Is technology smart enough to care for us?
Marcus Grindstaff, our VP of US Sales and Global Market Development, recently joined Laurie Orlov, founder of Aging in Place Technology Watch, Dr Steven Landers of the Visiting Nurse Association Health Group and Sara Rodriquez of Honeywell on a panel during CES 2015 to discuss that and more. We spoke with Marcus about their discussions that included home healthcare technology and the changes financial incentives and accountability would have on care organizations.
Q: How are financial incentives and accountability driving change within healthcare organizations.
Marcus: The incentive structure and accountability model is rapidly changing because of the Affordable Care Act. These changes will require healthcare organizations to be more responsible over a longer period of time and have more measurable success. This new responsibility and measurable success will be the most important part of driving referrals and receiving new business from hospitals and referrers. Hospitals will get dinged if readmission rates are too high. That is the impetus behind "narrowing of the referral market". In the past the hospital may have 30 in-network care groups to refer business to where as now they might narrow that down to seven who have provided the best care of their discharged patients and kept them from being readmitted to the hospital in that crucial first 30 days.
Q: How will we see the impact these changes will have on care organizations?
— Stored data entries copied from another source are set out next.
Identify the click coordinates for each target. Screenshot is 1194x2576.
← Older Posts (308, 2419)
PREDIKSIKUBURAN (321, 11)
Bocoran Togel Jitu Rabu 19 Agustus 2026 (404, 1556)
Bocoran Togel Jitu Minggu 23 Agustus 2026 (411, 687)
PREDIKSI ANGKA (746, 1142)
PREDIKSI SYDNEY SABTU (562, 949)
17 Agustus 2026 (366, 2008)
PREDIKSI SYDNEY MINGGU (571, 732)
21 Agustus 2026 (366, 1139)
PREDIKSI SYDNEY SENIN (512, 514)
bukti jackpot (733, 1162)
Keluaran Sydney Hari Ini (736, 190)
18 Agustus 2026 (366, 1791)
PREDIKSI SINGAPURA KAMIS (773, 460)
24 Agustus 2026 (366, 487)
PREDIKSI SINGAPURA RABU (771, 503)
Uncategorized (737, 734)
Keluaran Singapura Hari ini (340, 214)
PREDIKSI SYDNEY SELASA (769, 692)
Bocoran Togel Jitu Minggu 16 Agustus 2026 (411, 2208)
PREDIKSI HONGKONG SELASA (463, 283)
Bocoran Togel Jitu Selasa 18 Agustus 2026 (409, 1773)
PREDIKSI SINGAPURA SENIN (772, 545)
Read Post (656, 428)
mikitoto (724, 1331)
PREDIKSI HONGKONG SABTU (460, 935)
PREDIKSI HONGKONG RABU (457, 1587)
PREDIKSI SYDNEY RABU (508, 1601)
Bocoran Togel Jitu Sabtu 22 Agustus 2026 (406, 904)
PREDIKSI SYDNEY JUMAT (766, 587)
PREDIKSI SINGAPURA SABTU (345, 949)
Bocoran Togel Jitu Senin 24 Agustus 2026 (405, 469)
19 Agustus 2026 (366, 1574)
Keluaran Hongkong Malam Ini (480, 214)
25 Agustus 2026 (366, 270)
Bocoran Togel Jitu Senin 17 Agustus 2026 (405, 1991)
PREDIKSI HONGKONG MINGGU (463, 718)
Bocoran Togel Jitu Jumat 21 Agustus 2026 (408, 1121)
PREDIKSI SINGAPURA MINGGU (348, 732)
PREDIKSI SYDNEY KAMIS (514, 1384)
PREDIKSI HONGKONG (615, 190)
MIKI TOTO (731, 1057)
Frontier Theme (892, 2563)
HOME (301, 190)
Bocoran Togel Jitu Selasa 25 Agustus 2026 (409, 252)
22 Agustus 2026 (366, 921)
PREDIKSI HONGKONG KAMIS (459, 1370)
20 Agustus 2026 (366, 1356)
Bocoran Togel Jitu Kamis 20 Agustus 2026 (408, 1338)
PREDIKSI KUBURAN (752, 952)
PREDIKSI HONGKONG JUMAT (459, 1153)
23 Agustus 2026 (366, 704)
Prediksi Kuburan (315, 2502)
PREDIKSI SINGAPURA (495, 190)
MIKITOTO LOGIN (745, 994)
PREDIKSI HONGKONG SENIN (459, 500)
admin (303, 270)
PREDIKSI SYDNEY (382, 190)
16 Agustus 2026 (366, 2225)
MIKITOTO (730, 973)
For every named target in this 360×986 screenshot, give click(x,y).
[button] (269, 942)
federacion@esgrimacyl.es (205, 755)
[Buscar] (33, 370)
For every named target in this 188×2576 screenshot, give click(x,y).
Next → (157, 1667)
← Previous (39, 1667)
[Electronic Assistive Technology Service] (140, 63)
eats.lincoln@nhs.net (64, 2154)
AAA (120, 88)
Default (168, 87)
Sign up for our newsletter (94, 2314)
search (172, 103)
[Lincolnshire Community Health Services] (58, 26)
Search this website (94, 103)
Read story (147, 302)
Marcus: Everyone on the panel agreed there would be three types of health care groups in the future, ones that adopt remote care quickly and successfully, ones that lead with remote care as their signature offering, and ones that fail to adopt remote care. You will know the third because they are the ones that will be acquired by the first two. It’s very much going to be like Barnes and Noble vs. Amazon. Care organizations must bring remote care into the home or be left out in the cold. They will either get connected to patients at home or get disconnected from the hospital revenue stream.
Q: Is there any more debate about whether remote care technology works to improve care?
Marcus: No. That debate is over, and everyone on the panel agreed it absolutely works to reduce cost and improve quality of care. What’s interesting about this topic is that it’s not really about technology. It's about people and the change management processes you put in place that make the difference. It starts with designing the proper program that delivers service to people the right way. It means you foster a culture within your own organization that will lead to that service being successful. After all that is done, you support it with the right technology.
Our industry hasn't done a good enough job of educating customers about how to use technology to achieve their goals. That’s why for last two years we've put in place service offerings that start with understanding customer’s goals so that we build a blueprint for success that determines what technology they need. We won’t sell technology without strong customer engagement.
Q: You were at the largest consumer technology exhibit in the world. We can’t let you go without hearing a little more about the new technologies on display that could impact home health care.
Marcus: Funny enough, in one section of the exhibit hall there were twelve booths, all in a long row selling nothing but selfie sticks. These are poles that extend far out while holding your camera so you take a better “selfie.” Everyone was having a good laugh at them and their place in our culture, but wouldn’t it be interesting to see if they are incorporated into home health care one day by helping to monitor the patient and their physical surroundings.